Холодное Сердце
Шрифт:
– Ах, сударь!
– вздохнул Петер.
– Когда я жил с холодным каменным сердцем, я никогда не плакал, глаза мои были сухие, как земля в июле. А теперь старое мое сердце прямо-таки разрывается, как подумаю, что я натворил! Своих должников я вверг в нищету, больных и бедных травил собаками, и... вы же сами помните, как мой кнут ударил по ее прекрасному лбу!
– Петер,
– сказал лесовичок.
– Деньги и праздность растлили тебя, и сердце твое превратилось в камень и уже не знало ни радости, ни горя, ни раскаяния, ни сострадания. Но раскаяние смягчает гнев, и если бы я только знал, что ты по-настоящему сожалеешь о своей жизни, я бы уж сумел кое-что для тебя сделать.
– Я ничего больше не хочу, - ответил Петер и печально опустил голову.
– Я человек конченый, жизнь мне уже не в радость. Что мне теперь одному делать на свете? Моя мать никогда не простит мне обиды, которую я ей нанес, и, может быть, я, чудовище, уже свел ее в могилу! А Лизбет, моя жена! Лучше убейте и меня, господин кладохранитель, тогда уж сразу кончится моя несчастная жизнь.
– Ладно, - отвечал человечек, - если ты ничего другого не хочешь, то так и быть. Мой топор у меня под рукой.
Он спокойно вынул трубочку изо рта, выколотил ее и спрятал в карман. Затем он медленно встал и ушел за ели. А Петер, плача, сел на траву. Жизнь уже ничего для него не значила, и он терпеливо ждал смертельного удара. Через некоторое время он услыхал за спиной у себя тихие шаги и подумал: "Ну, вот и все".
– Оглянись еще раз, Петер Мунк!
– воскликнул человечек.
Петер вытер глаза, оглянулся и увидел... свою мать и свою жену Лизбет, ласково на него глядевших. Он радостно вскочил на ноги.
– Так ты, значит, не умерла, Лизбет! И вы, матушка, тоже здесь и простили меня?
– Они простят тебя, - сказал Стекляшничек, - потому что твое раскаяние искренне. Все будет забыто. Ступай домой, в хижину своего отца, и будь угольщиком, как прежде. Если ты будешь честен и добросовестен, ты научишься чтить свое ремесло, а твои соседи будут любить и уважать тебя больше, чем если бы у тебя было десять бочек золота.
Сказав это, Стекляшничек простился с ними. Они восхвалили и благословили его и пошли домой. Роскошного дома богатого Петера как не бывало. Молния подожгла его и сожгла со всем добром. Но до отцовской хижины было недалеко. Туда они и направились, и эта большая потеря их не огорчила.
Но каково было их удивление, когда они подошли к хижине! Она превратилась в отличный крестьянский дом, и все в нем было просто, но добротно и опрятно.
– Это сделал добрый Стекляшничек!
– воскликнул Петер.
– Как славно!
– сказала Лизбет.
– Здесь гораздо уютнее, чем в большом доме со множеством батраков.
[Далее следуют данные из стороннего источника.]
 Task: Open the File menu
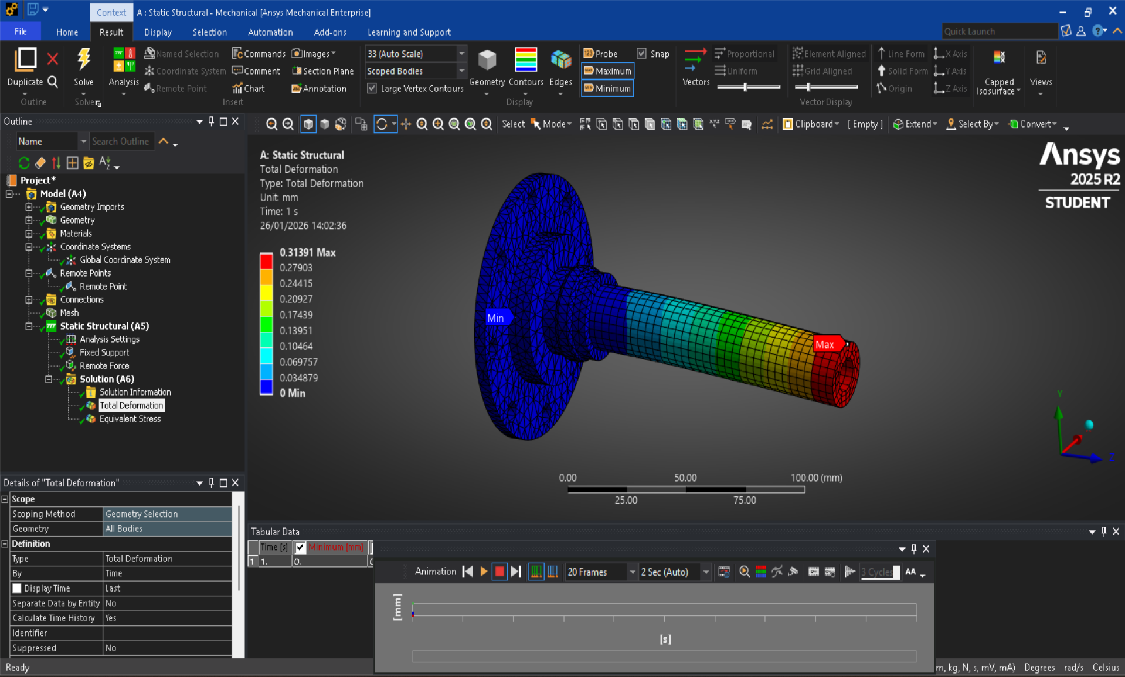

С этих пор Петер Мунк стал прилежным и честным человеком. Он был доволен тем, что имел, делал, не унывая, свое дело и в конце концов собственными силами добился достатка и снискал уважение и любовь во всем Шварцвальде. Он больше не ссорился с Лизбет, чтил свою мать и подавал бедным, стучавшимся в его дверь. Когда через некоторое время Лизбет родила славного мальчугана, Петер пошел на известный пригорок и произнес свое заклинание. Но Стекляшничек не вышел к нему.
– Господин кладохранитель, - крикнул он громко, - выслушайте меня, пожалуйста! Я ведь ничего не прошу, кроме одного: будьте крестным отцом моему сыночку!
Но ответа не было. Только ветерок прошумел в елях и сбросил в траву несколько шишек.
– Ну что ж, возьму это на память, раз вы не хотите показываться! воскликнул Петер, сунул шишки в карман и пошел домой. Но когда он дома снял воскресную куртку и его мать вывернула карманы, перед тем как уложить куртку в сундук, оттуда выпали четыре тяжелых столбика в обертке, а когда их развернули, там оказались славные, новехонькие баденские талеры, и среди них ни одного фальшивого. То был подарок лесовичка своему крестнику, маленькому Петеру.
Так и жили они тихо и мирно, и, уже поседев, Петер Мунк все не переставал говорить: "Лучше довольствоваться малым, чем иметь золото и всякое добро, но при этом холодное сердце".